El siguiente día los tres extranjeros pasaron una vez más por el pueblo. Primero fueron a la cabaña de los bandoleros. Ahí entraron y encontraron que era una casa normal. No habían muchas cosas, y menos sus bolsas que les habían llevado el primer día. Pero, después de mucho tiempo buscando, debajo de la alfombra central uno encontró una puerta que abrió al sótano. Bajaron uno por uno y se encontraron en un espacio gigantesco, con tantas cosas que uno no puede imaginar. Encontraron comidas, riquezas, y tirado al lado sus tres bolsas. Felices se las llevaron.
Después, pasaron al mercado. Informaron al jefe de los guardias de lo que habían encontrado y todo el pueblo se fue para la cabaña de los tres bandoleros. Afuera se crearon una fila, y uno por uno pasaron adelante a declarar lo que habían perdido por culpa de los tres. Después, el jefe de los guardias se encargó de que todas las cosas volvieran a los brazos de sus dueños. Y cuando habían sacado todas las cosas del espacio quedó sólo una bolsa. El jefe llevó el saco y salió a preguntar de quien era. Nadie lo clamó.
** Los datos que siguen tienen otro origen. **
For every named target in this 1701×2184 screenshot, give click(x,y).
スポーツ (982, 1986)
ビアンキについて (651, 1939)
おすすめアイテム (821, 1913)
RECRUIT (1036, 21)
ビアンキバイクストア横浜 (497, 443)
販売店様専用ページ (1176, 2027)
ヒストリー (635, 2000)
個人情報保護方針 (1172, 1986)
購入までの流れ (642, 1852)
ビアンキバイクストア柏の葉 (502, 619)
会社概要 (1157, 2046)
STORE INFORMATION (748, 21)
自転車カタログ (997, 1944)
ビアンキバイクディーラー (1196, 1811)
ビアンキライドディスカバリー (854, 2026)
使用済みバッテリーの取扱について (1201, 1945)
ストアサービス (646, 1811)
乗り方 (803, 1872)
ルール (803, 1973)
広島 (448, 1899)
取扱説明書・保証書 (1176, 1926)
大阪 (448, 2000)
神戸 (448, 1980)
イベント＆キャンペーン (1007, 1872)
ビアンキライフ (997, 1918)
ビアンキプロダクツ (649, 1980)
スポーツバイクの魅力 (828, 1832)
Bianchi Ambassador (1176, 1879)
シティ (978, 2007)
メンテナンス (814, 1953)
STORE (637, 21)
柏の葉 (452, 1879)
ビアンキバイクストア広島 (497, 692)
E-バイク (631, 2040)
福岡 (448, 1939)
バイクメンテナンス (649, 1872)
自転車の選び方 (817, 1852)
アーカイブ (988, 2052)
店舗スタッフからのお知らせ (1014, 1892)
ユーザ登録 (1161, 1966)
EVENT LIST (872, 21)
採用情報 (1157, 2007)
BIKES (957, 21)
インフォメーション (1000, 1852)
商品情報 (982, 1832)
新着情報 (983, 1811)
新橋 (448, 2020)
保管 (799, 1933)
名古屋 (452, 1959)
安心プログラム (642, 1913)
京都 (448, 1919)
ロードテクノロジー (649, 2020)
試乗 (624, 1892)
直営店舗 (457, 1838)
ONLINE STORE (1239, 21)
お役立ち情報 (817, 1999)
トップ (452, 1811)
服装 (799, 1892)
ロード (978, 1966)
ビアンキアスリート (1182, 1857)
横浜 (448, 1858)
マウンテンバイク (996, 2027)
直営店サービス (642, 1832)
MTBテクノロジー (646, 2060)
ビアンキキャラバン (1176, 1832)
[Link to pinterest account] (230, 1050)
Abrió el saco y ahí encontró dos coronas de oro y siete anillos con varias joyas. Los tres extranjeros habían dejado el saco ahí abajo. Pero cuando el jefe los buscó para agradecerles ya se habían ido y nunca más fueron vistos. Habían salvado al pueblo del caos de los tres bandoleros y encontrado las cosas perdidas de todo el pueblo.
Y aunque salieron después de unos tres años, los tres bandoleros nunca volvieron a robarle nada a nadie.